WO2017043779A1

WO2017043779A1 - 유방암 관련 stk32c 유전자 및 이의 용도

Info

Publication number: WO2017043779A1
Application number: PCT/KR2016/009134
Authority: WO
Inventors: 이창훈
Original assignee: 동국대학교 산학협력단; 한국보건산업진흥원
Priority date: 2015-09-07
Filing date: 2016-08-19
Publication date: 2017-03-16
Also published as: KR101903838B1; KR20170029339A; US20190169692A1; US10519512B2

Abstract

본 발명은 유방암 관련 STK32C(Serine threonine kinase 32C) 유전자 및 이의 용도에 관한 것으로서, 구체적으로 STK32C 유전자를 이용한 유방암의 진단, 예방, 또는 치료용 조성물에 관한 것이다. 본 발명에서, STK32C 유전자의 발현 차이에 따른 유방암 세포의 변화를 확인하였으며, STK32C 유전자의 발현 억제에 의한 유방암 억제 효과 및 기질 단백질인 YB-1을 새롭게 규명하였는바, 유방암의 치료에 있어서, 보다 근본적으로 접근하여 타겟 치료를 할 수 있을 것으로 기대된다.

Description

유방암 관련 STK32C 유전자 및 이의 용도

본 발명은 유방암 관련 STK32C(Serine threonine kinase 32C) 유전자 및 이의 용도에 관한 것으로서, 보다 구체적으로는 STK32C 유전자를 이용한 유방암의 진단, 예방 또는 치료용 조성물에 관한 것이다.
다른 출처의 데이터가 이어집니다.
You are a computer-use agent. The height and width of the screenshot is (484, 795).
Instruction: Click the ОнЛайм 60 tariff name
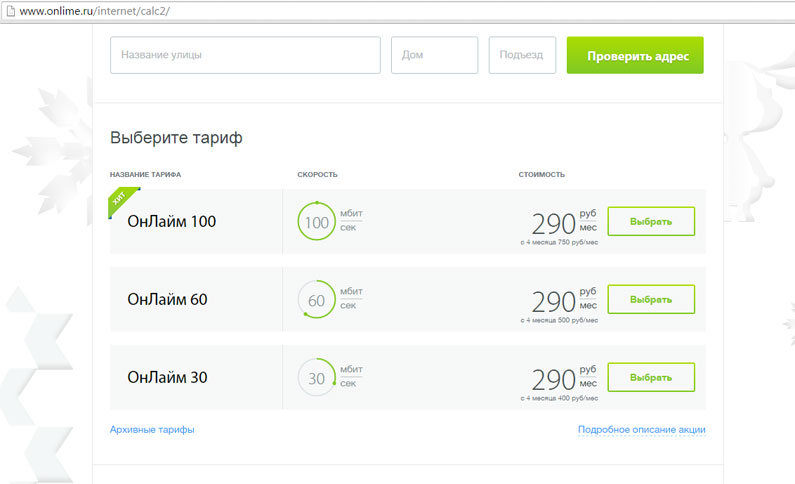click(167, 300)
국내 유방암의 발생률은 1990년대 여성암중 4-5번째의 암종이었으나, 2001년 이후 대부분 환자가 완치되고 예후가 좋은 갑상선암을 제외하고는 가장 수위의 암으로 알려져 있다. 예컨대, 국내 여성 암환자에서 암종의 연령표준화 발생률을 보면 초음파 등 진단기기의 보급으로 인하여 급격하게 늘고 있는 갑상선암을 제외하고는 유방암의 발생률이 가장 급격하게 증가하고 있음을 확인할 수 있다. 따라서 유방암의 정확한 진단 및 치료에 대한 개발이 필요한 실정이다.

한편, 현재까지 악성종양인 암을 치료하는 방법으로 주로 3가지 치료법 즉, 외과적인 수술, 방사선 치료 및 화학요법이 있으며, 이 중 한 가지 또는 이들의 조합을 통해 암을 치료하고 있다. 구체적으로, 외과적 수술은 질병 조직을 대부분 제거하는 방법으로, 이러한 외과적 수술은 제거가 어려운 부위에 있는 종양을 치료하거나 분산성 종양을 치료하기에는 부적절하다. 또한, 방사선 치료는 급성염증성 질환, 양성 또는 악성 종양, 내분비기능장애 및 알레르기성 질환 등에 주로 사용되며, 일반적으로 급속히 분열하는 세포로 구성된 악성종양에 효과적으로 사용되고 있다. 이러한 방사선 치료의 단점으로는 방사선의 치료에 따라 정상조직의 기능 약화 또는 상실, 치료 후 치료부위에 피부질환이 발생할 우려가 있으며, 특히 장기의 발육이 진행되는 소아의 경우 지능발달 지연 또는 골 발육 장애 등 심각한 부작용을 초래할 수 있다. 아울러, 화학요법은 암세포의 복제 또는 대사를 교란시킴으로써 유방, 폐 및 정소의 암을 치료하는데 널리 이용되고 있는데, 이러한 방법에 있어서 가장 큰 단점은 암 치료에 이용되는 전신성 화학요법에 의하여 유도되는 부작용이다. 화학요법에 의한 부작용은 환자의 생명에 중요한 영향을 미치며 치료에 대한 환자의 불안감을 증가시킬 수 있다. 또한, 화학치료제와 관련된 부작용으로는 일반적으로 이러한 약물의 투여시 주의해야 하는 용량 제한 독성(dose limiting toxicity, DLT)이 있다. 예를 들면, 점막염은 여러 항암제(항대사물질 세포독소제인 5-플루오로우라실, 메소트렉세이트 및 항종양 항생제인 독소루비신) 등에 대한 용량 제한 독성(DLT)이 있다. 이러한 화학 요법의 부작용 중 대부분은 심한 경우, 입원을 요하거나 통증을 치료하기 위하여 진통제를 필요로 하기도 한다. 이처럼, 화학치료제 및 방사선 치료에 의한 부작용들은 암 환자의 치료에 있어서 중요한 문제로 부각되고 있다.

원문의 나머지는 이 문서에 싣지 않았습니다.